As everyone was screaming and pounding the floor, I was overcome with the profound sense that we were all connected in our humanity, in our common pain and wounding. And yet I was also acutely aware that each of us had our own drama that we needed to process alone. That the screaming person next to me, in front of me, behind me, were in their own drama, as I was in mine, and that was OK. 

I was very conscious that our bodies were our boundaries, and it became really important not to get sucked into the other person’s drama, but to stay in our own bodies. Just as it was important to stay in our own bodies while we experienced our own wounding; our bodies being the container for all this humanity with its inherent pain. 

It drove home the importance of boundaries, figuratively and literally. The importance of processing our own stuff without getting distracted, blindsided or sidetrack by other peoples’ stuff, without needing the other to look at our own drama, judging or validating it. 

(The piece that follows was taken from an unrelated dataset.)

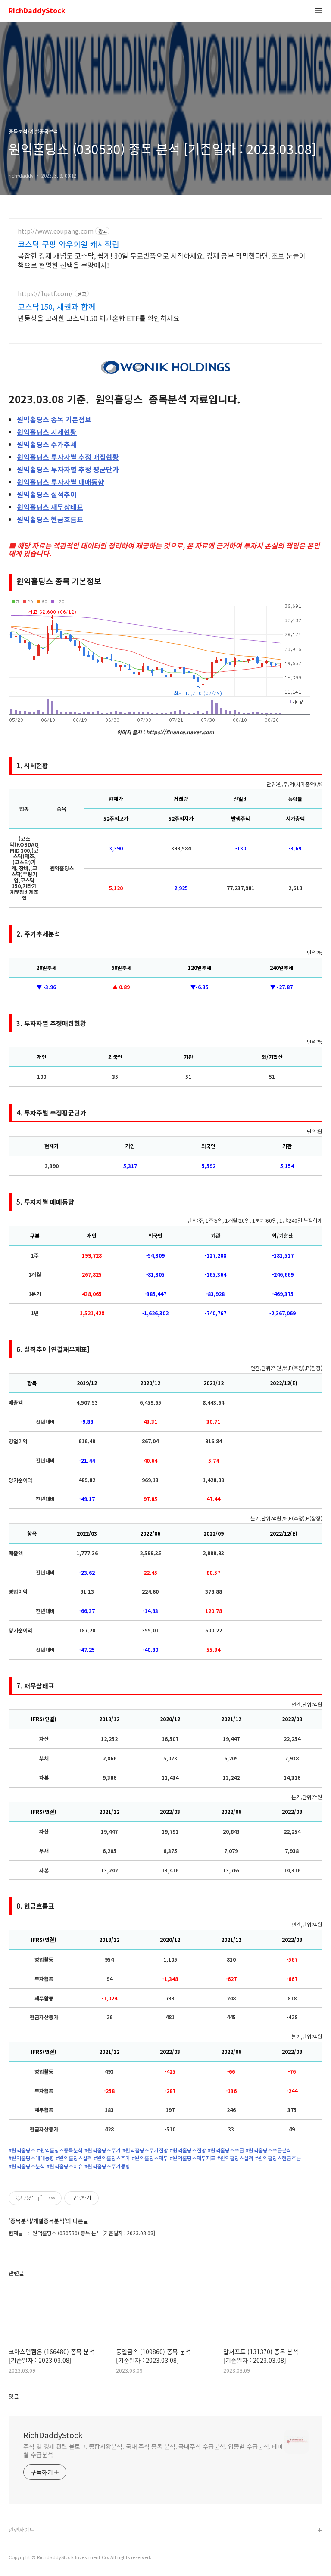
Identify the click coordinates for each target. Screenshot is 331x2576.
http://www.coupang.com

Some insights from breathwork

No wonder we have a hard time with boundaries. We crave that feeling of fusion and connection which is our birth right, and yet ideally we come to it from a place of being fully grounded in our own reality, fully boundaried within and connected to ourselves first and foremost, before we can connect with others. 

How do we navigate this dichotomy between the desire for fusional connection with others, and the need for firm boundaries and a developed and autonomous Self? The helpers who supported us throughout the weekend seemed to symbolise this by coming and going, holding us in our pain, because they themselves were resourced enough to be able to hold us, but then moved on and left us to it. 

And maybe that is what it’s about – we need to be taught from the outside first, how to be held in our pain—as a good mother teaches a child how to manage difficult emotions. Once we integrate that, we can do it for ourselves. And then from the strength of being integrated and embodied within ourselves, we can hold and connect with others. We will realise more fully that we are always, and have always been connected with them; and that as resilient adults, if we can, we owe it to our fellow human to hold each other in our common humanity and pain.